■ What is expected ■
The records that follow are to be repeated without alteration.
(Extracted information Opens)
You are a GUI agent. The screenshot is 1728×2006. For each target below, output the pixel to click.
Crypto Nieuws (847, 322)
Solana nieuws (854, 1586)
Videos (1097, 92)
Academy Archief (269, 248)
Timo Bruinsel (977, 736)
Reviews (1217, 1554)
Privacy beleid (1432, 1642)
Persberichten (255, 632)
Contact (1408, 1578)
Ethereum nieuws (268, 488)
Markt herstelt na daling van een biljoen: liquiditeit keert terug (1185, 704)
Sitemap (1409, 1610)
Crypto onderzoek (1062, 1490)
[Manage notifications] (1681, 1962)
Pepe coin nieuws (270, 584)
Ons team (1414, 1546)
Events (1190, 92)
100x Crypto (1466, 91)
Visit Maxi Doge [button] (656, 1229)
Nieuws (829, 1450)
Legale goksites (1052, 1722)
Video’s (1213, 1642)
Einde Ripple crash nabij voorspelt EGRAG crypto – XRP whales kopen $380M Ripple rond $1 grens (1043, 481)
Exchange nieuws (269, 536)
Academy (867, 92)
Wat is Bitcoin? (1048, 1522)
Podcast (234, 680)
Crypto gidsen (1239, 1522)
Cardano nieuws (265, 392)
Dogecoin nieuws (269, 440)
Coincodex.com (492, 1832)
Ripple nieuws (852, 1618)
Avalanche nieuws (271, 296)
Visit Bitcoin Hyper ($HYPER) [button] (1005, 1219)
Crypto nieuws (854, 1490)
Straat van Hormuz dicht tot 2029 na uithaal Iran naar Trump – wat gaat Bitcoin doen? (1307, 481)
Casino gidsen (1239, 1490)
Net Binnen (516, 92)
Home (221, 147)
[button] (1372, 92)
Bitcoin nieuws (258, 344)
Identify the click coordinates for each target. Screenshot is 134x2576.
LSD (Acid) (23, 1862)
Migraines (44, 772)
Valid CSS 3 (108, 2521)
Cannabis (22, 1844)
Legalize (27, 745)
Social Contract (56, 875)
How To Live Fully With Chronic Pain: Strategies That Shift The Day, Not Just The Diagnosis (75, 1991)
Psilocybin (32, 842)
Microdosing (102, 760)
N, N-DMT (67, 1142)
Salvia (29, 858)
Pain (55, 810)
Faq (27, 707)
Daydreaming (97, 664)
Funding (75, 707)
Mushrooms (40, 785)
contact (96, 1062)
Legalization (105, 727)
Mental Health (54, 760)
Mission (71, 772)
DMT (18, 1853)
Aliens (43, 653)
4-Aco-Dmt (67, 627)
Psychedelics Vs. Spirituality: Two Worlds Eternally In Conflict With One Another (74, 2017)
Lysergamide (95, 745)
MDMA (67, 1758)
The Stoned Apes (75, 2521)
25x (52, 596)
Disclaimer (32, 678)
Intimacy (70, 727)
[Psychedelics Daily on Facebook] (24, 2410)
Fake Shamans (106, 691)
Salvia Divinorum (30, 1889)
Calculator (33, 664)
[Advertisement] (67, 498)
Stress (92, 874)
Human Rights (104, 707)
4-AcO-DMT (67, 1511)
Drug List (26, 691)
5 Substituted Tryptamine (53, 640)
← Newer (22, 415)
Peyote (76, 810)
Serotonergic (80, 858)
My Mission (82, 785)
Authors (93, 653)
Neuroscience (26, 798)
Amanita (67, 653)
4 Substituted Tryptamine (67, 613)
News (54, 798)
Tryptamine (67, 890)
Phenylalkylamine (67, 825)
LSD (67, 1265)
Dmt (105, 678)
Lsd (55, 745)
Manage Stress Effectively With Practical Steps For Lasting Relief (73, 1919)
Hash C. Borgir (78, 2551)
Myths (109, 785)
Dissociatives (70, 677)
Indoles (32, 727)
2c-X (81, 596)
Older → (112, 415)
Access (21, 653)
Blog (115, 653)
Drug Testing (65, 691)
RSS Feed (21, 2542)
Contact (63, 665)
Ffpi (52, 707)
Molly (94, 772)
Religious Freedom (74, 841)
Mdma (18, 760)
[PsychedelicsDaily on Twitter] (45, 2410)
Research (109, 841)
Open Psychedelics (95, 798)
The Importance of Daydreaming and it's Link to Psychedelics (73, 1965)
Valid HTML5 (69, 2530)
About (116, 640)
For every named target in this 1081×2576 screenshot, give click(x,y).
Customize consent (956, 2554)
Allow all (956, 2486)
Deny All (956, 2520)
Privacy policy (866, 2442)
(Extracted information Closes)
■ Solution ■
You are a GUI agent. The screenshot is 1728×2006. For each target below, output the pixel to click.
Crypto Nieuws (847, 322)
Solana nieuws (854, 1586)
Videos (1097, 92)
Academy Archief (269, 248)
Timo Bruinsel (977, 736)
Reviews (1217, 1554)
Privacy beleid (1432, 1642)
Persberichten (255, 632)
Contact (1408, 1578)
Ethereum nieuws (268, 488)
Markt herstelt na daling van een biljoen: liquiditeit keert terug (1185, 704)
Sitemap (1409, 1610)
Crypto onderzoek (1062, 1490)
[Manage notifications] (1681, 1962)
Pepe coin nieuws (270, 584)
Ons team (1414, 1546)
Events (1190, 92)
100x Crypto (1466, 91)
Visit Maxi Doge [button] (656, 1229)
Nieuws (829, 1450)
Legale goksites (1052, 1722)
Video’s (1213, 1642)
Einde Ripple crash nabij voorspelt EGRAG crypto – XRP whales kopen $380M Ripple rond $1 grens (1043, 481)
Exchange nieuws (269, 536)
Academy (867, 92)
Wat is Bitcoin? (1048, 1522)
Podcast (234, 680)
Crypto gidsen (1239, 1522)
Cardano nieuws (265, 392)
Dogecoin nieuws (269, 440)
Coincodex.com (492, 1832)
Ripple nieuws (852, 1618)
Avalanche nieuws (271, 296)
Visit Bitcoin Hyper ($HYPER) [button] (1005, 1219)
Crypto nieuws (854, 1490)
Straat van Hormuz dicht tot 2029 na uithaal Iran naar Trump – wat gaat Bitcoin doen? (1307, 481)
Casino gidsen (1239, 1490)
Net Binnen (516, 92)
Home (221, 147)
[button] (1372, 92)
Bitcoin nieuws (258, 344)
Identify the click coordinates for each target. Screenshot is 134x2576.
LSD (Acid) (23, 1862)
Migraines (44, 772)
Valid CSS 3 (108, 2521)
Cannabis (22, 1844)
Legalize (27, 745)
Social Contract (56, 875)
How To Live Fully With Chronic Pain: Strategies That Shift The Day, Not Just The Diagnosis (75, 1991)
Psilocybin (32, 842)
Microdosing (102, 760)
N, N-DMT (67, 1142)
Salvia (29, 858)
Pain (55, 810)
Faq (27, 707)
Daydreaming (97, 664)
Funding (75, 707)
Mushrooms (40, 785)
contact (96, 1062)
Legalization (105, 727)
Mental Health (54, 760)
Mission (71, 772)
DMT (18, 1853)
Aliens (43, 653)
4-Aco-Dmt (67, 627)
Psychedelics Vs. Spirituality: Two Worlds Eternally In Conflict With One Another (74, 2017)
Lysergamide (95, 745)
MDMA (67, 1758)
The Stoned Apes (75, 2521)
25x (52, 596)
Disclaimer (32, 678)
Intimacy (70, 727)
[Psychedelics Daily on Facebook] (24, 2410)
Fake Shamans (106, 691)
Salvia Divinorum (30, 1889)
Calculator (33, 664)
[Advertisement] (67, 498)
Stress (92, 874)
Human Rights (104, 707)
4-AcO-DMT (67, 1511)
Drug List (26, 691)
5 Substituted Tryptamine (53, 640)
← Newer (22, 415)
Peyote (76, 810)
Serotonergic (80, 858)
My Mission (82, 785)
Authors (93, 653)
Neuroscience (26, 798)
Amanita (67, 653)
4 Substituted Tryptamine (67, 613)
News (54, 798)
Tryptamine (67, 890)
Phenylalkylamine (67, 825)
LSD (67, 1265)
Dmt (105, 678)
Lsd (55, 745)
Manage Stress Effectively With Practical Steps For Lasting Relief (73, 1919)
Hash C. Borgir (78, 2551)
Myths (109, 785)
Dissociatives (70, 677)
Indoles (32, 727)
2c-X (81, 596)
Older → (112, 415)
Access (21, 653)
Blog (115, 653)
Drug Testing (65, 691)
RSS Feed (21, 2542)
Contact (63, 665)
Ffpi (52, 707)
Molly (94, 772)
Religious Freedom (74, 841)
Mdma (18, 760)
[PsychedelicsDaily on Twitter] (45, 2410)
Research (109, 841)
Open Psychedelics (95, 798)
The Importance of Daydreaming and it's Link to Psychedelics (73, 1965)
Valid HTML5 (69, 2530)
About (116, 640)
For every named target in this 1081×2576 screenshot, give click(x,y).
Customize consent (956, 2554)
Allow all (956, 2486)
Deny All (956, 2520)
Privacy policy (866, 2442)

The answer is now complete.